- Task goal:
Put the entries below into a Markdown table with two columns, "Row" and "Text", giving each non-blank line its own numbered row.

- Source data:
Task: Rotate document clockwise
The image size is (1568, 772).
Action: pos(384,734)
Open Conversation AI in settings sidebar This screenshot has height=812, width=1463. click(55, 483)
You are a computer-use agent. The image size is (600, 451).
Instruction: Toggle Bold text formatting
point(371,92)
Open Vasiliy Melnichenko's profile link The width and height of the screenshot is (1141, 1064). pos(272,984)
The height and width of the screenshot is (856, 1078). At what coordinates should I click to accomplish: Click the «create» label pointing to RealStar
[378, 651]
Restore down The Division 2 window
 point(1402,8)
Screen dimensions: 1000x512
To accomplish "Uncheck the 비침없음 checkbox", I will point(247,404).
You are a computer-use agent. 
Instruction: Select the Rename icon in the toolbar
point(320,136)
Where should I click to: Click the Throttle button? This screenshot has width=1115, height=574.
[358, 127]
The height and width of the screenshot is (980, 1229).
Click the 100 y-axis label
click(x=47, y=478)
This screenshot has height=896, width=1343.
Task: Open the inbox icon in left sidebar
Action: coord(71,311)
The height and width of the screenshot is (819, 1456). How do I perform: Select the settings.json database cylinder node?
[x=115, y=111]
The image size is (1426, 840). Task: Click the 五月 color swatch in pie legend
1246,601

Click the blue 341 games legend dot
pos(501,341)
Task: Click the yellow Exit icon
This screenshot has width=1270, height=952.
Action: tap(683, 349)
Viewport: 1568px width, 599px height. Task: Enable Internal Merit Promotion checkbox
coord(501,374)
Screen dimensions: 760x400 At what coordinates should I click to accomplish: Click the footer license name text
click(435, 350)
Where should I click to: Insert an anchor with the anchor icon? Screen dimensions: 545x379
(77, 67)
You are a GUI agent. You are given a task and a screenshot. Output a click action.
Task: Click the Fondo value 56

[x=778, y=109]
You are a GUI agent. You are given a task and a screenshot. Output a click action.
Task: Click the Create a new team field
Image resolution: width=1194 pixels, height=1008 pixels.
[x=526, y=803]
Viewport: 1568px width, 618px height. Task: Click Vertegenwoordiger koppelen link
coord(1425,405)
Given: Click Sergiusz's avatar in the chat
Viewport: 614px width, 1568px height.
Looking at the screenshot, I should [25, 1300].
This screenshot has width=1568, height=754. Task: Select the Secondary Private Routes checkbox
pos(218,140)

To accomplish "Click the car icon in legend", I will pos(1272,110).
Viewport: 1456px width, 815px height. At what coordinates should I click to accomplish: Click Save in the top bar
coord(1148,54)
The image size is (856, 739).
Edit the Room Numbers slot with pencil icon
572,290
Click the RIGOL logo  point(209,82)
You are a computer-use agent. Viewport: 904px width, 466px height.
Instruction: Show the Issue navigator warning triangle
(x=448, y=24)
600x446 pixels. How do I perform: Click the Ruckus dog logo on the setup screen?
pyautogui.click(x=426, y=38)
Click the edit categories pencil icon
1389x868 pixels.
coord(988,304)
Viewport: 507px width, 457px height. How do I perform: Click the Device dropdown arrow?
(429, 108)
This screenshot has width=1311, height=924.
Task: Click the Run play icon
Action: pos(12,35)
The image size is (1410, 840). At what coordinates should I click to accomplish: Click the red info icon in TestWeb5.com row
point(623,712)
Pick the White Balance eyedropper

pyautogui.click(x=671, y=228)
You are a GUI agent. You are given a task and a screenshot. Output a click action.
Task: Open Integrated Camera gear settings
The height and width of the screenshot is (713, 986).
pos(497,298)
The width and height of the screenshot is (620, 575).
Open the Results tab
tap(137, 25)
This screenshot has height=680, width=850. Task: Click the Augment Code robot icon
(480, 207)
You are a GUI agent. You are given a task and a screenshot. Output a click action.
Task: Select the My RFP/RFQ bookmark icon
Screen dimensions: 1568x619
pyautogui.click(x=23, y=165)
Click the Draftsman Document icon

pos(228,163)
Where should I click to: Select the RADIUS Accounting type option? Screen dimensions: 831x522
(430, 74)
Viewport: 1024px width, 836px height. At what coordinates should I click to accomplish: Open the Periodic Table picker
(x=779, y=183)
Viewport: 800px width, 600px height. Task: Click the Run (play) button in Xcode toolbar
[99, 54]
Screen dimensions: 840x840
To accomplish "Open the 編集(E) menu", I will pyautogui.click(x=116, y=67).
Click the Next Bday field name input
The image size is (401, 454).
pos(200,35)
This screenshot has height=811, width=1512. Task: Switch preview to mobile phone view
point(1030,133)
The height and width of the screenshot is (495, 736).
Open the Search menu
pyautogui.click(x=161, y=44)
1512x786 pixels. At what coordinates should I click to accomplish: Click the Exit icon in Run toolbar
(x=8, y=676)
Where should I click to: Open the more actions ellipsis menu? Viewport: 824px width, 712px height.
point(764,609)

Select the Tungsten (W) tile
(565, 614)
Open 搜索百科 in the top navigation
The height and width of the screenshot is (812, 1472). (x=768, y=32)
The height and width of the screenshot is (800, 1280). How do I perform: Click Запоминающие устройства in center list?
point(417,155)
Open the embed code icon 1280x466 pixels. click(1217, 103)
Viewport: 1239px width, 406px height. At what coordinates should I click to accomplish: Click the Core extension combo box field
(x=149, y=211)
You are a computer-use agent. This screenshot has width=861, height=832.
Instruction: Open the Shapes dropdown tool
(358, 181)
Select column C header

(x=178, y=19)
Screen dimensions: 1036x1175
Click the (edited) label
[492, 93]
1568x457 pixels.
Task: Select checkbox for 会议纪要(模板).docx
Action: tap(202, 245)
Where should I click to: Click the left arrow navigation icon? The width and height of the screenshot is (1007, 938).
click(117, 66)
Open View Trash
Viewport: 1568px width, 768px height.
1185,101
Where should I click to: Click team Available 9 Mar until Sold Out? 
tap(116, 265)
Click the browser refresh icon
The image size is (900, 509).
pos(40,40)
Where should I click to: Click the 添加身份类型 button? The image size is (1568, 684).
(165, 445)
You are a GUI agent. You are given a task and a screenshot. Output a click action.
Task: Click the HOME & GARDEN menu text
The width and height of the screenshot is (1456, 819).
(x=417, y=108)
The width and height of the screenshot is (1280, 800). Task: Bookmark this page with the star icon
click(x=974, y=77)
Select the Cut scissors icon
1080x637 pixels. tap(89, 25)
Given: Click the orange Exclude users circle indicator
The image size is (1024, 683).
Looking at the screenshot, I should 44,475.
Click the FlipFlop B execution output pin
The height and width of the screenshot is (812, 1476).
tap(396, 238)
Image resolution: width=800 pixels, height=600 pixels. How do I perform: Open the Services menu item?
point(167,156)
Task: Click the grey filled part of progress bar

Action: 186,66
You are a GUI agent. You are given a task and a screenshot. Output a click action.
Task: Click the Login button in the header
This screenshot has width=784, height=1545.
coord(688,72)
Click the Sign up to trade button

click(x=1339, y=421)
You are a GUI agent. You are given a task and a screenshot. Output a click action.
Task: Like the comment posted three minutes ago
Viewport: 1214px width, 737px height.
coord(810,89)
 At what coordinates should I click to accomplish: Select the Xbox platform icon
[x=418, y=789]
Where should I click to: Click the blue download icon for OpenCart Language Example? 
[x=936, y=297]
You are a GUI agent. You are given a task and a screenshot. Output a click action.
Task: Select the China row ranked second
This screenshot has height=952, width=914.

- Task answer:
| Row | Text |
|---|---|
| 1 | Task: Rotate document clockwise |
| 2 | The image size is (1568, 772). |
| 3 | Action: pos(384,734) |
| 4 | Open Conversation AI in settings sidebar This screenshot has height=812, width=1463. click(55, 483) |
| 5 | You are a computer-use agent. The image size is (600, 451). |
| 6 | Instruction: Toggle Bold text formatting |
| 7 | point(371,92) |
| 8 | Open Vasiliy Melnichenko's profile link The width and height of the screenshot is (1141, 1064). pos(272,984) |
| 9 | The height and width of the screenshot is (856, 1078). At what coordinates should I click to accomplish: Click the «create» label pointing to RealStar |
| 10 | [378, 651] |
| 11 | Restore down The Division 2 window |
| 12 |  point(1402,8) |
| 13 | Screen dimensions: 1000x512 |
| 14 | To accomplish "Uncheck the 비침없음 checkbox", I will point(247,404). |
| 15 | You are a computer-use agent.  |
| 16 | Instruction: Select the Rename icon in the toolbar |
| 17 | point(320,136) |
| 18 | Where should I click to: Click the Throttle button? This screenshot has width=1115, height=574. |
| 19 | [358, 127] |
| 20 | The height and width of the screenshot is (980, 1229). |
| 21 | Click the 100 y-axis label |
| 22 | click(x=47, y=478) |
| 23 | This screenshot has height=896, width=1343. |
| 24 | Task: Open the inbox icon in left sidebar |
| 25 | Action: coord(71,311) |
| 26 | The height and width of the screenshot is (819, 1456). How do I perform: Select the settings.json database cylinder node? |
| 27 | [x=115, y=111] |
| 28 | The image size is (1426, 840). Task: Click the 五月 color swatch in pie legend |
| 29 | 1246,601 |
| 30 | Click the blue 341 games legend dot |
| 31 | pos(501,341) |
| 32 | Task: Click the yellow Exit icon |
| 33 | This screenshot has width=1270, height=952. |
| 34 | Action: tap(683, 349) |
| 35 | Viewport: 1568px width, 599px height. Task: Enable Internal Merit Promotion checkbox |
| 36 | coord(501,374) |
| 37 | Screen dimensions: 760x400 At what coordinates should I click to accomplish: Click the footer license name text |
| 38 | click(435, 350) |
| 39 | Where should I click to: Insert an anchor with the anchor icon? Screen dimensions: 545x379 |
| 40 | (77, 67) |
| 41 | You are a GUI agent. You are given a task and a screenshot. Output a click action. |
| 42 | Task: Click the Fondo value 56 |
| 43 | [x=778, y=109] |
| 44 | You are a GUI agent. You are given a task and a screenshot. Output a click action. |
| 45 | Task: Click the Create a new team field |
| 46 | Image resolution: width=1194 pixels, height=1008 pixels. |
| 47 | [x=526, y=803] |
| 48 | Viewport: 1568px width, 618px height. Task: Click Vertegenwoordiger koppelen link |
| 49 | coord(1425,405) |
| 50 | Given: Click Sergiusz's avatar in the chat |
| 51 | Viewport: 614px width, 1568px height. |
| 52 | Looking at the screenshot, I should [25, 1300]. |
| 53 | This screenshot has width=1568, height=754. Task: Select the Secondary Private Routes checkbox |
| 54 | pos(218,140) |
| 55 | To accomplish "Click the car icon in legend", I will pos(1272,110). |
| 56 | Viewport: 1456px width, 815px height. At what coordinates should I click to accomplish: Click Save in the top bar |
| 57 | coord(1148,54) |
| 58 | The image size is (856, 739). |
| 59 | Edit the Room Numbers slot with pencil icon |
| 60 | 572,290 |
| 61 | Click the RIGOL logo  point(209,82) |
| 62 | You are a computer-use agent. Viewport: 904px width, 466px height. |
| 63 | Instruction: Show the Issue navigator warning triangle |
| 64 | (x=448, y=24) |
| 65 | 600x446 pixels. How do I perform: Click the Ruckus dog logo on the setup screen? |
| 66 | pyautogui.click(x=426, y=38) |
| 67 | Click the edit categories pencil icon |
| 68 | 1389x868 pixels. |
| 69 | coord(988,304) |
| 70 | Viewport: 507px width, 457px height. How do I perform: Click the Device dropdown arrow? |
| 71 | (429, 108) |
| 72 | This screenshot has width=1311, height=924. |
| 73 | Task: Click the Run play icon |
| 74 | Action: pos(12,35) |
| 75 | The image size is (1410, 840). At what coordinates should I click to accomplish: Click the red info icon in TestWeb5.com row |
| 76 | point(623,712) |
| 77 | Pick the White Balance eyedropper |
| 78 | pyautogui.click(x=671, y=228) |
| 79 | You are a GUI agent. You are given a task and a screenshot. Output a click action. |
| 80 | Task: Open Integrated Camera gear settings |
| 81 | The height and width of the screenshot is (713, 986). |
| 82 | pos(497,298) |
| 83 | The width and height of the screenshot is (620, 575). |
| 84 | Open the Results tab |
| 85 | tap(137, 25) |
| 86 | This screenshot has height=680, width=850. Task: Click the Augment Code robot icon |
| 87 | (480, 207) |
| 88 | You are a GUI agent. You are given a task and a screenshot. Output a click action. |
| 89 | Task: Select the My RFP/RFQ bookmark icon |
| 90 | Screen dimensions: 1568x619 |
| 91 | pyautogui.click(x=23, y=165) |
| 92 | Click the Draftsman Document icon |
| 93 | pos(228,163) |
| 94 | Where should I click to: Select the RADIUS Accounting type option? Screen dimensions: 831x522 |
| 95 | (430, 74) |
| 96 | Viewport: 1024px width, 836px height. At what coordinates should I click to accomplish: Open the Periodic Table picker |
| 97 | (x=779, y=183) |
| 98 | Viewport: 800px width, 600px height. Task: Click the Run (play) button in Xcode toolbar |
| 99 | [99, 54] |
| 100 | Screen dimensions: 840x840 |
| 101 | To accomplish "Open the 編集(E) menu", I will pyautogui.click(x=116, y=67). |
| 102 | Click the Next Bday field name input |
| 103 | The image size is (401, 454). |
| 104 | pos(200,35) |
| 105 | This screenshot has height=811, width=1512. Task: Switch preview to mobile phone view |
| 106 | point(1030,133) |
| 107 | The height and width of the screenshot is (495, 736). |
| 108 | Open the Search menu |
| 109 | pyautogui.click(x=161, y=44) |
| 110 | 1512x786 pixels. At what coordinates should I click to accomplish: Click the Exit icon in Run toolbar |
| 111 | (x=8, y=676) |
| 112 | Where should I click to: Open the more actions ellipsis menu? Viewport: 824px width, 712px height. |
| 113 | point(764,609) |
| 114 | Select the Tungsten (W) tile |
| 115 | (565, 614) |
| 116 | Open 搜索百科 in the top navigation |
| 117 | The height and width of the screenshot is (812, 1472). (x=768, y=32) |
| 118 | The height and width of the screenshot is (800, 1280). How do I perform: Click Запоминающие устройства in center list? |
| 119 | point(417,155) |
| 120 | Open the embed code icon 1280x466 pixels. click(1217, 103) |
| 121 | Viewport: 1239px width, 406px height. At what coordinates should I click to accomplish: Click the Core extension combo box field |
| 122 | (x=149, y=211) |
| 123 | You are a computer-use agent. This screenshot has width=861, height=832. |
| 124 | Instruction: Open the Shapes dropdown tool |
| 125 | (358, 181) |
| 126 | Select column C header |
| 127 | (x=178, y=19) |
| 128 | Screen dimensions: 1036x1175 |
| 129 | Click the (edited) label |
| 130 | [492, 93] |
| 131 | 1568x457 pixels. |
| 132 | Task: Select checkbox for 会议纪要(模板).docx |
| 133 | Action: tap(202, 245) |
| 134 | Where should I click to: Click the left arrow navigation icon? The width and height of the screenshot is (1007, 938). |
| 135 | click(117, 66) |
| 136 | Open View Trash |
| 137 | Viewport: 1568px width, 768px height. |
| 138 | 1185,101 |
| 139 | Where should I click to: Click team Available 9 Mar until Sold Out?  |
| 140 | tap(116, 265) |
| 141 | Click the browser refresh icon |
| 142 | The image size is (900, 509). |
| 143 | pos(40,40) |
| 144 | Where should I click to: Click the 添加身份类型 button? The image size is (1568, 684). |
| 145 | (165, 445) |
| 146 | You are a GUI agent. You are given a task and a screenshot. Output a click action. |
| 147 | Task: Click the HOME & GARDEN menu text |
| 148 | The width and height of the screenshot is (1456, 819). |
| 149 | (x=417, y=108) |
| 150 | The width and height of the screenshot is (1280, 800). Task: Bookmark this page with the star icon |
| 151 | click(x=974, y=77) |
| 152 | Select the Cut scissors icon |
| 153 | 1080x637 pixels. tap(89, 25) |
| 154 | Given: Click the orange Exclude users circle indicator |
| 155 | The image size is (1024, 683). |
| 156 | Looking at the screenshot, I should 44,475. |
| 157 | Click the FlipFlop B execution output pin |
| 158 | The height and width of the screenshot is (812, 1476). |
| 159 | tap(396, 238) |
| 160 | Image resolution: width=800 pixels, height=600 pixels. How do I perform: Open the Services menu item? |
| 161 | point(167,156) |
| 162 | Task: Click the grey filled part of progress bar |
| 163 | Action: 186,66 |
| 164 | You are a GUI agent. You are given a task and a screenshot. Output a click action. |
| 165 | Task: Click the Login button in the header |
| 166 | This screenshot has width=784, height=1545. |
| 167 | coord(688,72) |
| 168 | Click the Sign up to trade button |
| 169 | click(x=1339, y=421) |
| 170 | You are a GUI agent. You are given a task and a screenshot. Output a click action. |
| 171 | Task: Like the comment posted three minutes ago |
| 172 | Viewport: 1214px width, 737px height. |
| 173 | coord(810,89) |
| 174 |  At what coordinates should I click to accomplish: Select the Xbox platform icon |
| 175 | [x=418, y=789] |
| 176 | Where should I click to: Click the blue download icon for OpenCart Language Example?  |
| 177 | [x=936, y=297] |
| 178 | You are a GUI agent. You are given a task and a screenshot. Output a click action. |
| 179 | Task: Select the China row ranked second |
| 180 | This screenshot has height=952, width=914. |